Work out how many lines in the listing below include the word "agent"; answer with the number alone.

+++ Source material +++

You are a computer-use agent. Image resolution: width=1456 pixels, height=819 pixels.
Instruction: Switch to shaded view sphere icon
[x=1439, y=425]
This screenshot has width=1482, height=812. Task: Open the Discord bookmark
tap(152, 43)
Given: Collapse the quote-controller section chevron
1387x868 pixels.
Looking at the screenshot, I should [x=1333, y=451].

+++
+++ Source material +++

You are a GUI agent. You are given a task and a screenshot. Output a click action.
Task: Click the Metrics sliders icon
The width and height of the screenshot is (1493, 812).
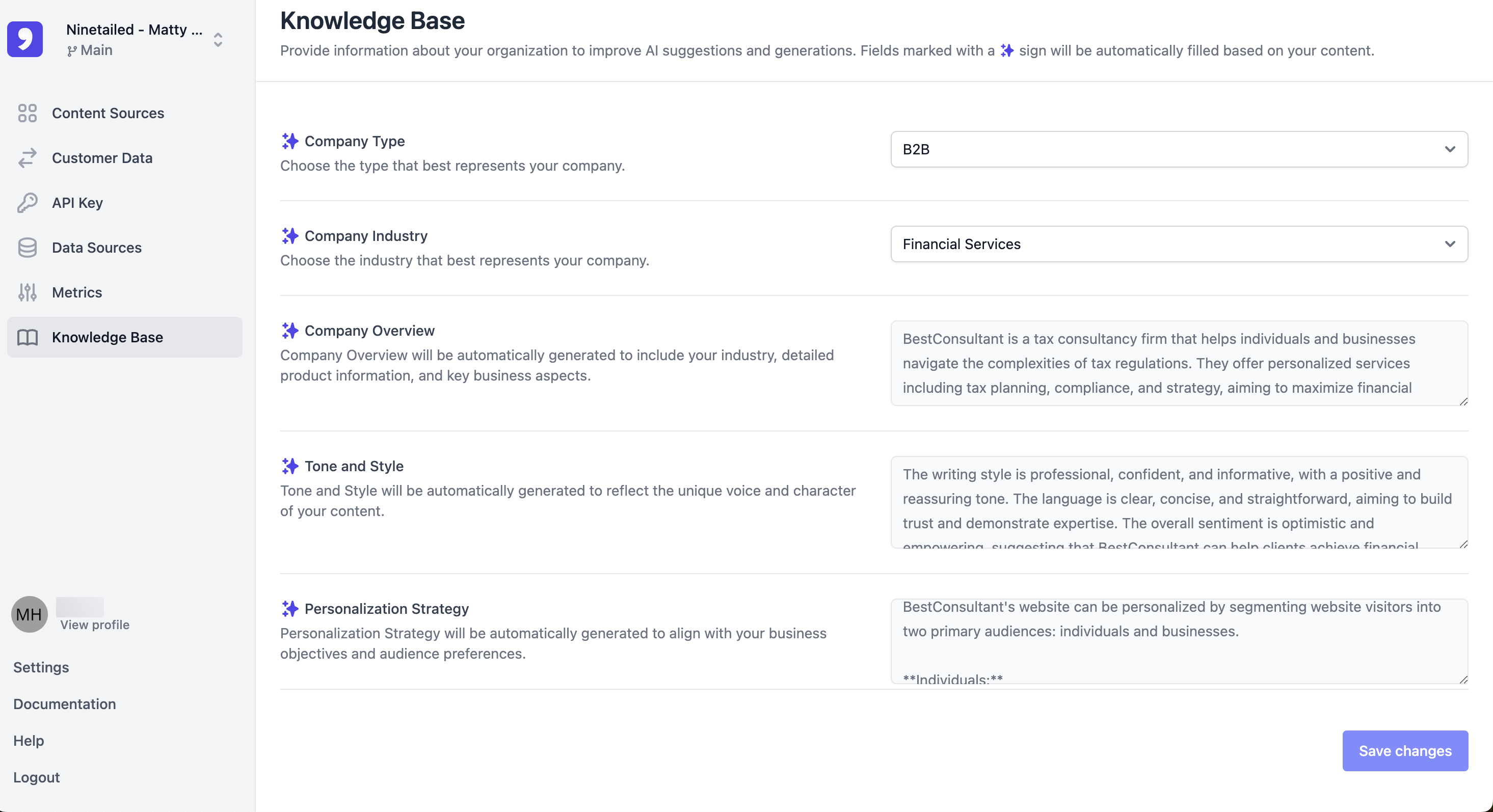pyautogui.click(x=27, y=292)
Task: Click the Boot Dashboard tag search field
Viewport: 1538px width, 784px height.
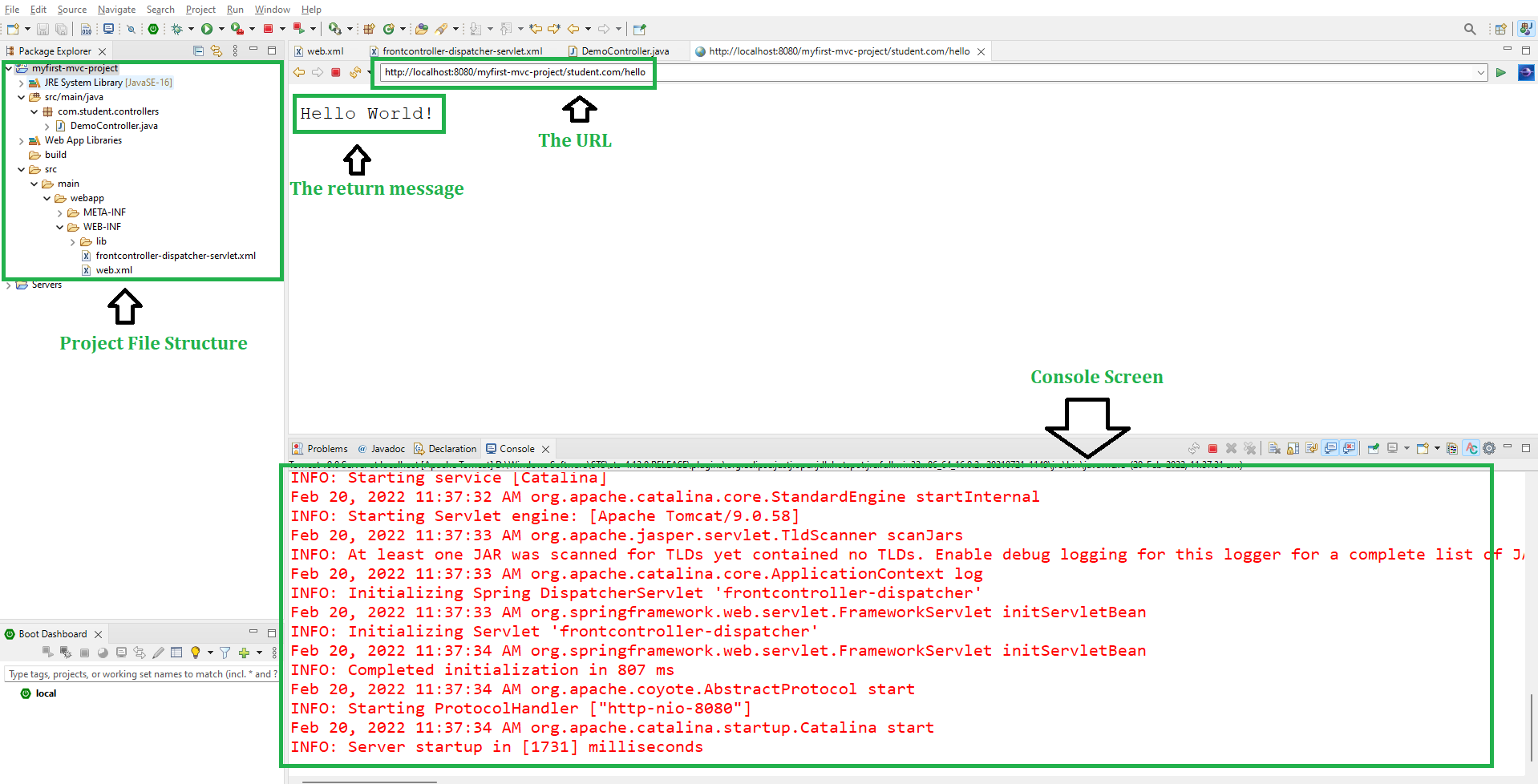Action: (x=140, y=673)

+++

__Written reply__
2